OpenDNS provides DNS service (duh!) which is often much better than users' default DNS service. OpenDNS doesn't come preinstalled. Users have to willing chose to set it up and can just as easily disable it. The pages it shows for malformed URLs can even be turned off if you have a static IP address.
It makes absolutely no sense for you to say "bravo to Dell" for "using the leader in search relevance to give users something relevant", yet describe OpenDNS as a "cyber-squatter of typo-domains".

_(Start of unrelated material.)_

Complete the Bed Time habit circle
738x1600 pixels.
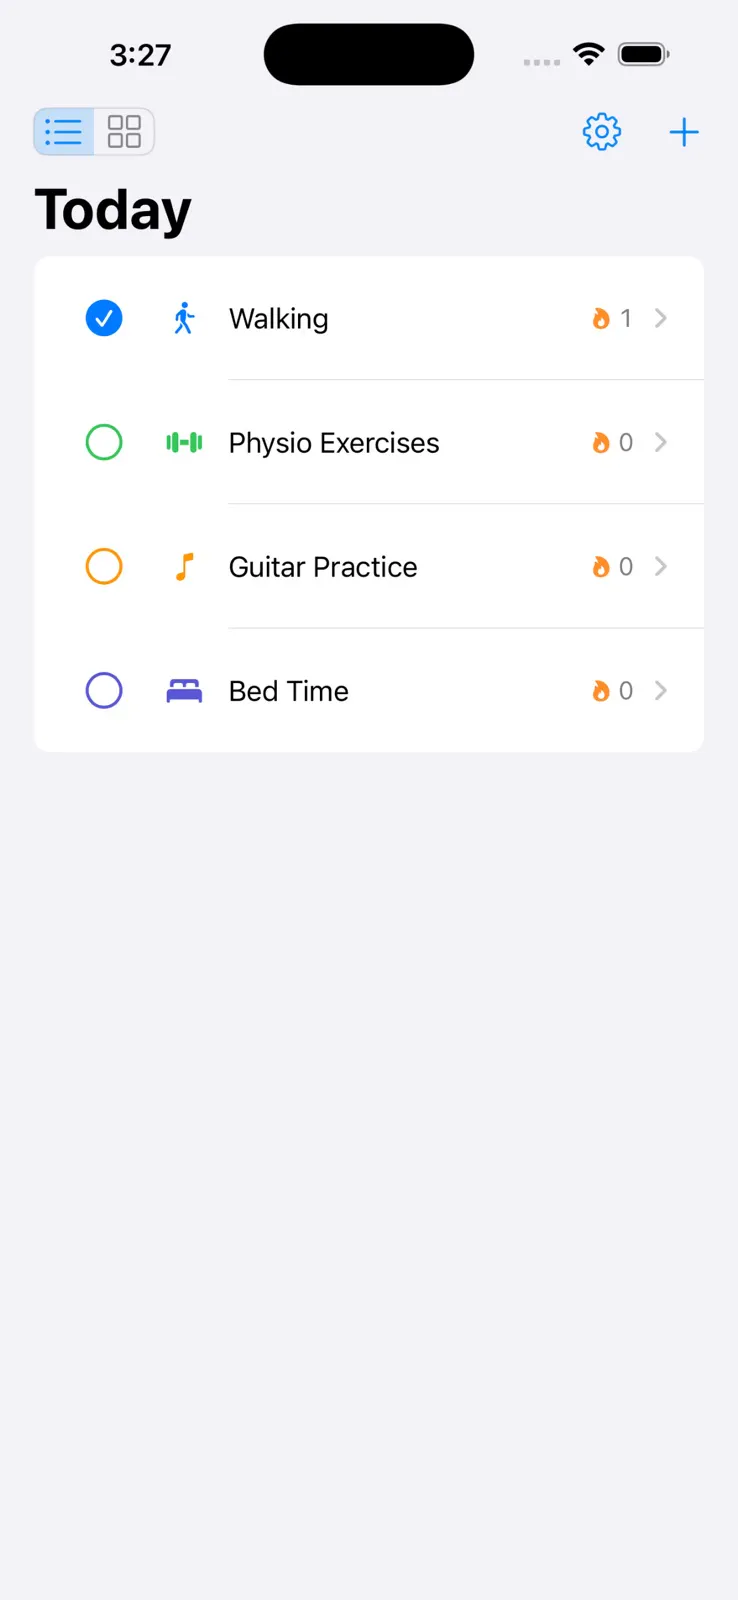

Way too many people are into typosquatting now. From OpenDNS to the "toolbar" guys to the guy who paid off the government of Cameroon (try anything in ".cm"), there can now be several layers of typosquatting between the user and the actual domain. At least we got Network Solutions to back off from their attempt.
Search may be coming apart. There are too many people trying to "game" the search systems now. "Search engine optimization" used to be viewed as evil and was done by low-rent operations. Now we have publicly held companies (Marchex, ticker symbol MCHX) formed just to create dummy domains. Collactive, the Digg spammer, just got venture capital from Sequoia Ventures. Computer vendors load up their preinstalled machines with unwanted "toolbars", which, as this article mentions, produce mostly user-hostile information. All the sources of information which drive search engines, from inbound links to user ratings, are now being spammed by sizable companies. It's a big change from the situation two years ago, when the troublemakers were all little guys with limited resources.
It's going to get worse before it gets better.
... not all users know how or what to uninstall - and some of it is virtually uninstallable.
By way of example; my Grandmother got a Dell. She's 80 odd, but can use a browser, email, etc. Her Dell was great - but she couldn't wo rk out why she wasn't able to receive emails. Time and again, she, or her friends would, with or without telephone support - would configure Outlook Express correctly - only to find that that it kept changing the POP3 server URL. I gave her remote assistance - and could swear it was working; but every time she told me it wasn't owrking, sure enough - the POP3 details had changed. Eventually, I tracked it down to McAfee which had a year's subscription to anti-virus; but 30 days' subscription to an entirely unnecessary spam blocker. A bug in their spam blocker meant that it correctly diverted all attempted POP3 connections to itself; but then screwed up the address of the actual POP3 box and couldn't actually connect. Of course, it only inserted itself at boot time - so every time I'd fixed it by remote desktop it looked great; till Gran rebooted...
I disabled this - but only after Gran had basically been emailless for 3 weeks. Lo and behold! On day 30 - it suddenly prevented here using email again - this time because its license had expired - so it refused to allow her to use her email app - even without it! Cue - Add/Remove Programs. Only it wouldn't allow itself to be removed because its AntiVirus companion was running... it took me hours to clear out this crap. And yet - without me doing it; Gran couldn't get her email, first because of their sloppy coding - and then because of their "license expiry" hijack.
That's why crapware preinstall should be banned. By all means - include a CD or a link to a website where I can choose to download trials - but preinstalling them is outrageous. Imagine if a car came with a pre-installed alarm system which wouldn't let you drive the car without getting out your credit card or a screwdriver?